AVAILABLE DATA:
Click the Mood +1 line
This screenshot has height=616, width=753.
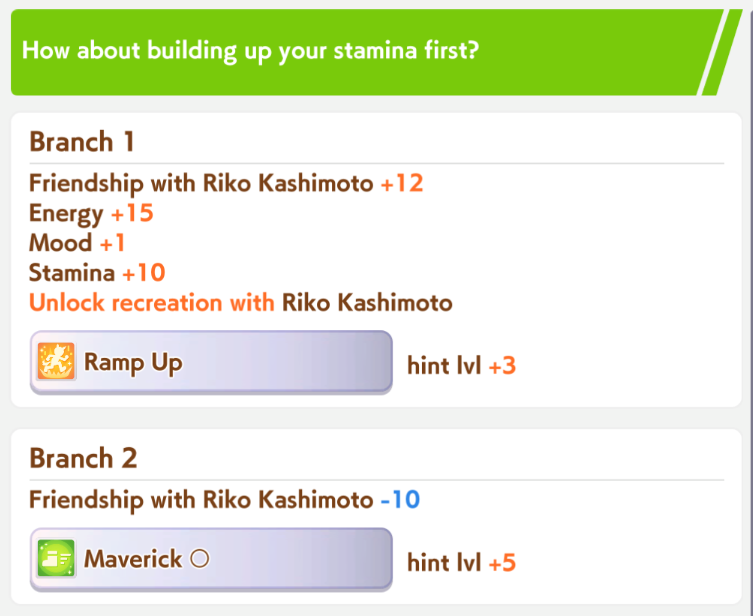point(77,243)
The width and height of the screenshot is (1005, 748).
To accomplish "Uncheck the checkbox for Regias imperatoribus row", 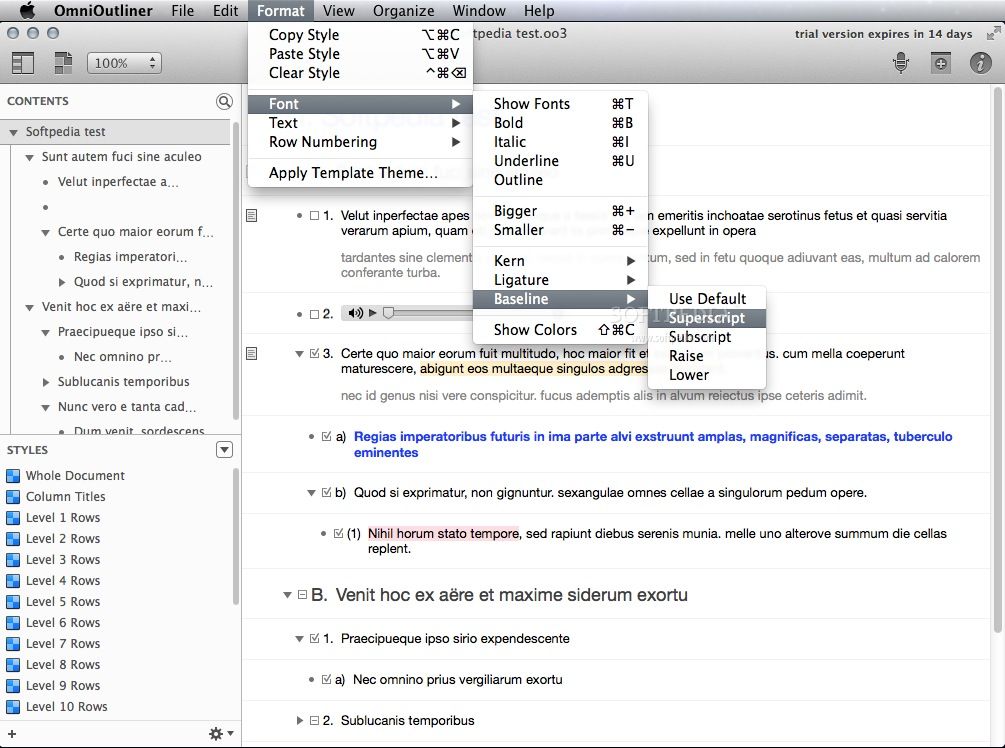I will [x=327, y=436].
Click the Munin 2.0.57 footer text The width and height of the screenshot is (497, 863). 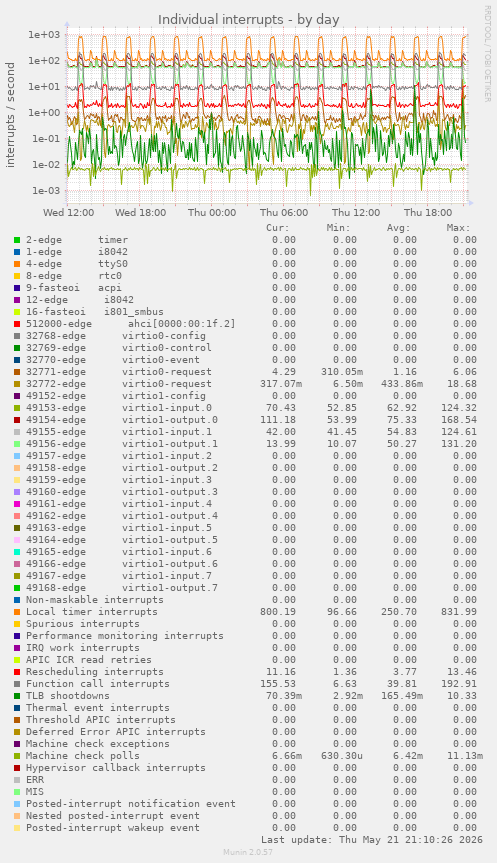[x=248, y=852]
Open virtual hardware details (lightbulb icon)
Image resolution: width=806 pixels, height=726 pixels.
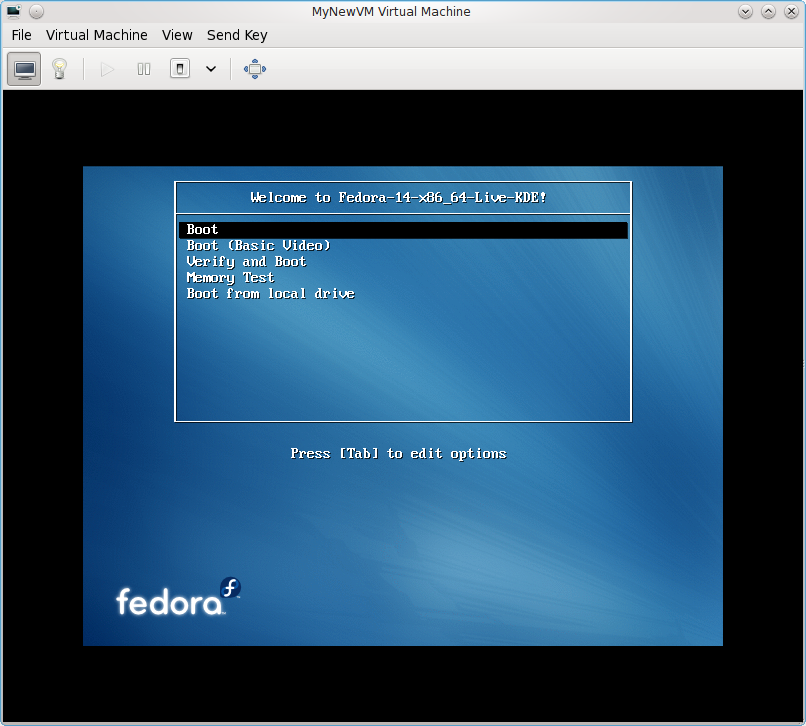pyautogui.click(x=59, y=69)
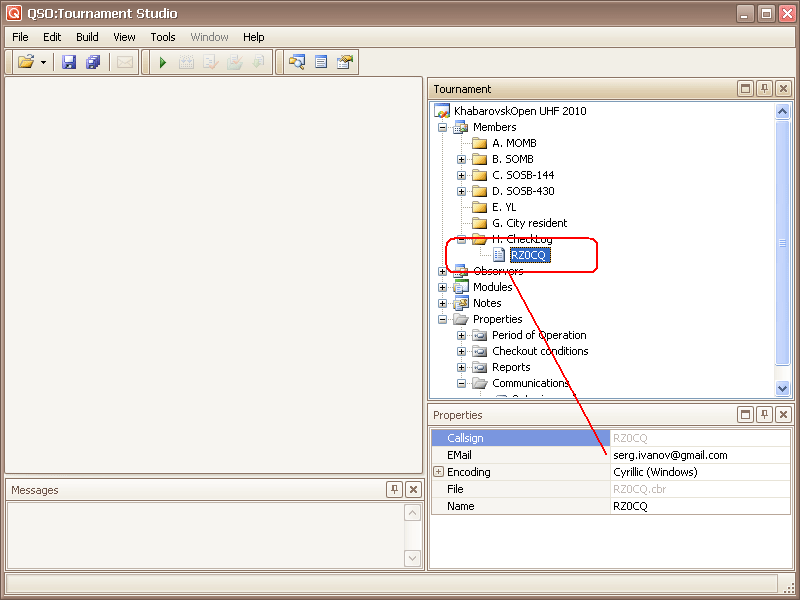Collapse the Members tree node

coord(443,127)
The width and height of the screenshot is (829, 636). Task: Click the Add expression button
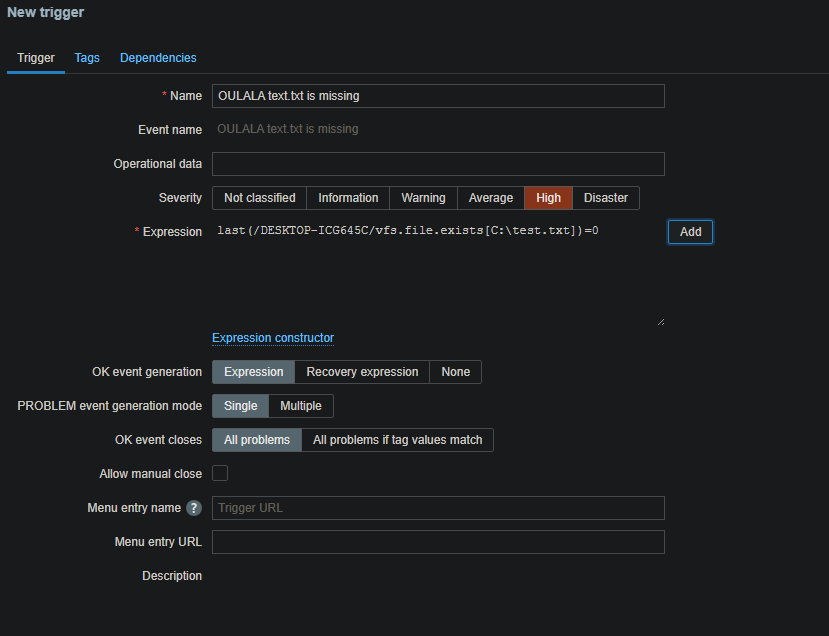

YOUR ASSIGNMENT: Exactly those lines that run from the line holding "Image resolution: width=806" to the end of the listing above, both included, are to be reproduced, with pictures left out.

OUTPUT FOR THIS TASK:
Image resolution: width=806 pixels, height=726 pixels.
pyautogui.click(x=59, y=69)
Collapse the Members tree node

coord(443,127)
The width and height of the screenshot is (829, 636). Task: Click the Add expression button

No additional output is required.